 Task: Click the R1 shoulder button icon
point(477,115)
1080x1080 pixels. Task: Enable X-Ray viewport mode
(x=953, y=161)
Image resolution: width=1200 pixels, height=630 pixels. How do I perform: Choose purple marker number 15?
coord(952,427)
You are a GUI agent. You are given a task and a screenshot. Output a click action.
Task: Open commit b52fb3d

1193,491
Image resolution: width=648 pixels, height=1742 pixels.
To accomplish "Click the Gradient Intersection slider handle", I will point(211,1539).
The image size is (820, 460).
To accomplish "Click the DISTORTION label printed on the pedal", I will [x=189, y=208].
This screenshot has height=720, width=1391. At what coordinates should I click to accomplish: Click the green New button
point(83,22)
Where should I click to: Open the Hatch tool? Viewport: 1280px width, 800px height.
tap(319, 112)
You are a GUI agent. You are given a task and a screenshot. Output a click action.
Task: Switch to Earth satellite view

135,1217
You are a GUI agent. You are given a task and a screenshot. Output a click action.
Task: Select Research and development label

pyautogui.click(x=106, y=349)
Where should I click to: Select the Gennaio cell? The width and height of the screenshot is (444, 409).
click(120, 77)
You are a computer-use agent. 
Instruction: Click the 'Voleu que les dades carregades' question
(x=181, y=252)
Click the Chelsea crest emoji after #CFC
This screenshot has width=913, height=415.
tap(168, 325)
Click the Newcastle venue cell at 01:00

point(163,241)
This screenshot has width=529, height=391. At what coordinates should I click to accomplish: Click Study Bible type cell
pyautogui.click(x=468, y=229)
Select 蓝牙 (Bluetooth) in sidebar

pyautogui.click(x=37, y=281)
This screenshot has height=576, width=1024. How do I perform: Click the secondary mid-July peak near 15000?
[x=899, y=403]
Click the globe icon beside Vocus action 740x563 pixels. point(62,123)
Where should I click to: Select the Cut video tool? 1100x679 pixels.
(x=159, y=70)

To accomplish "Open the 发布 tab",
★ ★ ★ ★
Your instructions:
Swap every "GUI agent" in the items above for "interface agent", and write out all the items again with nothing else changed.

Right answer:
 Task: Click the R1 shoulder button icon
point(477,115)
1080x1080 pixels. Task: Enable X-Ray viewport mode
(x=953, y=161)
Image resolution: width=1200 pixels, height=630 pixels. How do I perform: Choose purple marker number 15?
coord(952,427)
You are a interface agent. You are given a task and a screenshot. Output a click action.
Task: Open commit b52fb3d

1193,491
Image resolution: width=648 pixels, height=1742 pixels.
To accomplish "Click the Gradient Intersection slider handle", I will point(211,1539).
The image size is (820, 460).
To accomplish "Click the DISTORTION label printed on the pedal", I will [x=189, y=208].
This screenshot has height=720, width=1391. At what coordinates should I click to accomplish: Click the green New button
point(83,22)
Where should I click to: Open the Hatch tool? Viewport: 1280px width, 800px height.
tap(319, 112)
You are a interface agent. You are given a task and a screenshot. Output a click action.
Task: Switch to Earth satellite view

135,1217
You are a interface agent. You are given a task and a screenshot. Output a click action.
Task: Select Research and development label

pyautogui.click(x=106, y=349)
Where should I click to: Select the Gennaio cell? The width and height of the screenshot is (444, 409).
click(120, 77)
You are a computer-use agent. 
Instruction: Click the 'Voleu que les dades carregades' question
(x=181, y=252)
Click the Chelsea crest emoji after #CFC
This screenshot has width=913, height=415.
tap(168, 325)
Click the Newcastle venue cell at 01:00

point(163,241)
This screenshot has width=529, height=391. At what coordinates should I click to accomplish: Click Study Bible type cell
pyautogui.click(x=468, y=229)
Select 蓝牙 (Bluetooth) in sidebar

pyautogui.click(x=37, y=281)
This screenshot has height=576, width=1024. How do I perform: Click the secondary mid-July peak near 15000?
[x=899, y=403]
Click the globe icon beside Vocus action 740x563 pixels. point(62,123)
Where should I click to: Select the Cut video tool? 1100x679 pixels.
(x=159, y=70)

To accomplish "Open the 发布 tab",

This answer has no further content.